If it’s Friday and I don’t have a completed book to review, I turn to music. I’ve done a lot of Norwegian songs, but I’m running out of ones that are familiar to me (and I have surprisingly little to say about the ones that aren’t familiar to me). So I’m edging into traditional American songs. I don’t think the kids learn them anymore. Stephen Foster’s too racist, and anything written before the 1960s is pretty much assumed to be the same sort of thing.

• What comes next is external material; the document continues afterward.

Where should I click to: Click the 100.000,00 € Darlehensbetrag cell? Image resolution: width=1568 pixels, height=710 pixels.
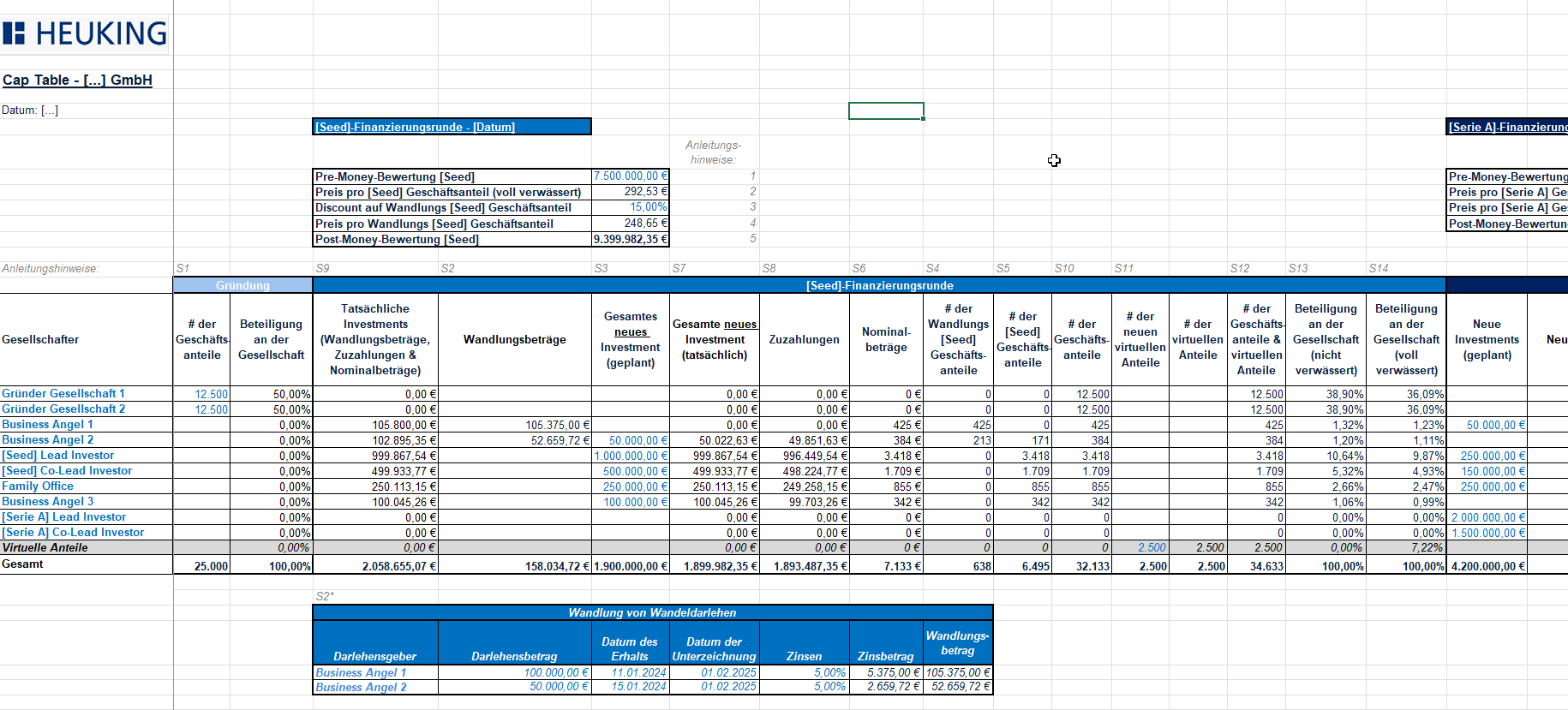tap(556, 673)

I don’t think you can really find much fault with Aura Lea, though. A lovely, sentimental song full of longing and nostalgia, and the name “Aura Lea” sings particularly well. It offers a great opportunity for a singer to really open his throat on the long vowel and let go from the diaphragm. Elvis Presley sang the melody, with different lyrics, as “Love Me Tender” in 1956 (I’m old enough to remember when that one was new). “LMT” sings all right too, but I prefer the original.

The lyrics were written by W. W. Fosdick (1825-1862), an American lawyer who had some success as a poet in his day. The melody came from George Rodway Poulton (1828-1867), an English-born American. Neither of the two is remembered today for anything else, except that Poulton was tarred and feathered in 1864 for having an affair with a young student. Wikipedia, my source, does not say whether this trauma contributed to his early death three years later. Fosdick, you’ll note, was already dead by then, without assistance as far as I know.

But the song had, as they say in show business, “legs.” It was published in 1861, right about when the Civil War began. Soldiers on both sides took comfort from its unabashed sentiment, and sang it around their campfires. Minstrel shows featured it. The U.S. Military Academy came up with a song called “Army Blue” to the same tune, and made it a graduating class song.

Aura Lea is lyrical and sentimental and idealized. As far as I’m concerned, there’s nothing wrong with those things, as well as they’re done well.

(I see that I’ve posted about this song before. Ah well. Have a good weekend.)

3 thoughts on “Friday music: ‘Aura Lea’”

  1. Remember Allen Sherman…My Son the Folk singer’s song
    “When you take the new vaccine, take it orally” I have the highest regard for you and the great state of Minnesota. But could you explain how the voters would elect Jesse Ventura, Al Franken, and Tim Walz as Governors ? Why not Garrison Keillor

    1. I remember the Sherman song very well, and only just barely avoided mentioning it in my post. As for Minnesota elections, we have a very well-oiled and ruthless political machine in this state. Keillor would never make it, as he’s no longer fashionable.

      1. My bad….Franken was forced to resign from the Senate. I am on a runaway freight train to my 80th birthday.